There is a need for a Data Dependent Jitter measurement technique using a real time DSO or Timing Analyzer that operates quickly, preserves useful ancillary information, whose resolution scales with longer measurement times, and that tolerates a test sequence of arbitrary length and content that might either be random or be actual ‘live’ data measured while the system was in operational use. It should also be able to measure not only the timing jitter of edges in the signal, but also characterize voltage variations exhibited in the asserted logic levels (HIGH/LOW, TRUE/FALSE).

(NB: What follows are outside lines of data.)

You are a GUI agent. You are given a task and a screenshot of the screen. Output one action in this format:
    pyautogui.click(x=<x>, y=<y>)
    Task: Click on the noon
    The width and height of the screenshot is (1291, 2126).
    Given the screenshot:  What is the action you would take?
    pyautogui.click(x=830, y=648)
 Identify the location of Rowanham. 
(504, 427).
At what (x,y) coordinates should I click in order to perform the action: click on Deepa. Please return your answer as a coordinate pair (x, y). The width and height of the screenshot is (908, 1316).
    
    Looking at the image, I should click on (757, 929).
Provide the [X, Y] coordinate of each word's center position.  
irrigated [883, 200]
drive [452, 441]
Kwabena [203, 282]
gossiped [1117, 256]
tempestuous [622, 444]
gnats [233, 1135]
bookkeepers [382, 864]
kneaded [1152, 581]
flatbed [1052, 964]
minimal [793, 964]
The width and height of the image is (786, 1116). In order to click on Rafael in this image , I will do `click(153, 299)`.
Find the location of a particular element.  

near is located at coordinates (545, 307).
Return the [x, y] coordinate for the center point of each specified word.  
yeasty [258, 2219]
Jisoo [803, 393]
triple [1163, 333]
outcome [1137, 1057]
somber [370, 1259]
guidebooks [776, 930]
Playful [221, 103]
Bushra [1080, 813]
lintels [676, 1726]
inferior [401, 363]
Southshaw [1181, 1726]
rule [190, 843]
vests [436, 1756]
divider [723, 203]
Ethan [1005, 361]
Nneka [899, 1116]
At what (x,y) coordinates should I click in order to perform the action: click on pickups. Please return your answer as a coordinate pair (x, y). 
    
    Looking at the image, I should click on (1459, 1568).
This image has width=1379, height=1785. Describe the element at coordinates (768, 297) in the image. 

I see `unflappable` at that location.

The essence of the DDJ discovery technique described in METHOD OF FINDING DATA DEPENDENT TIMING AND VOLTAGE JITTER FOR DIFFERENT BITS IN AN ARBITRARY DIGITAL SIGNAL IN ACCORDANCE WITH SELECTED SURROUNDING BITS meets these needs, but the LUT method of reporting measurement results (whether for initial discovery based on either test or live data, or for an instance of subsequent data applied against the LUT after its content has been finalized) has the disadvantages recited above. We need a different manner of associating the discovered DDJ data with Data Symbols as they occur. What to do?